**TASK OBJECTIVE:** Nothing but the lines from the one containing "Viewport: 435px width, 321px height." through the last line of the records below should be written out, each exactly as it stands.
═══ GIVEN DATA ═══
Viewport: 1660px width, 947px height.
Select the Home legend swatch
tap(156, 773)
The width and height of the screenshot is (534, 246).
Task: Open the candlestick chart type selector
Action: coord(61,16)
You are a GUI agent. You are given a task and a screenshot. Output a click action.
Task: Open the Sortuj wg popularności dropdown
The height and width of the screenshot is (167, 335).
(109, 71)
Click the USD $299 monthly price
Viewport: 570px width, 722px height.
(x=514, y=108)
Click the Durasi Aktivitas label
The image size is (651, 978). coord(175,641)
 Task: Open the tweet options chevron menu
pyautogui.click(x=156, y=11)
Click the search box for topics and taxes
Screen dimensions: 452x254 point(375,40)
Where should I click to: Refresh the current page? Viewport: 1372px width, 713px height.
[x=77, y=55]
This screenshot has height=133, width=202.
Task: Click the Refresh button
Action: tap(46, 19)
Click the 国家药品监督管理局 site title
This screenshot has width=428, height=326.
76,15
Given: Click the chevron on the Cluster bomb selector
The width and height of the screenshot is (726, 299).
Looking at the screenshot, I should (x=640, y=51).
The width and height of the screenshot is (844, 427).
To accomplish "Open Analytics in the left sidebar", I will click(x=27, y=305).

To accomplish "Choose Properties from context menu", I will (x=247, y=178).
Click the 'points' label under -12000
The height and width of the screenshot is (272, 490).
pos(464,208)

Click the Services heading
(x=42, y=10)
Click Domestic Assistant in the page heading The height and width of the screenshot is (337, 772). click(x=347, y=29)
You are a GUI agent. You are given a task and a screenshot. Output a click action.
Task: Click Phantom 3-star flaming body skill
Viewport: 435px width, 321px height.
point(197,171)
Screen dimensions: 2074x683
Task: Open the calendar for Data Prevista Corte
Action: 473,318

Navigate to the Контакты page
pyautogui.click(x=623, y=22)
═══
**EXERCISE RESULT:**
Viewport: 435px width, 321px height.
point(197,171)
Screen dimensions: 2074x683
Task: Open the calendar for Data Prevista Corte
Action: 473,318

Navigate to the Контакты page
pyautogui.click(x=623, y=22)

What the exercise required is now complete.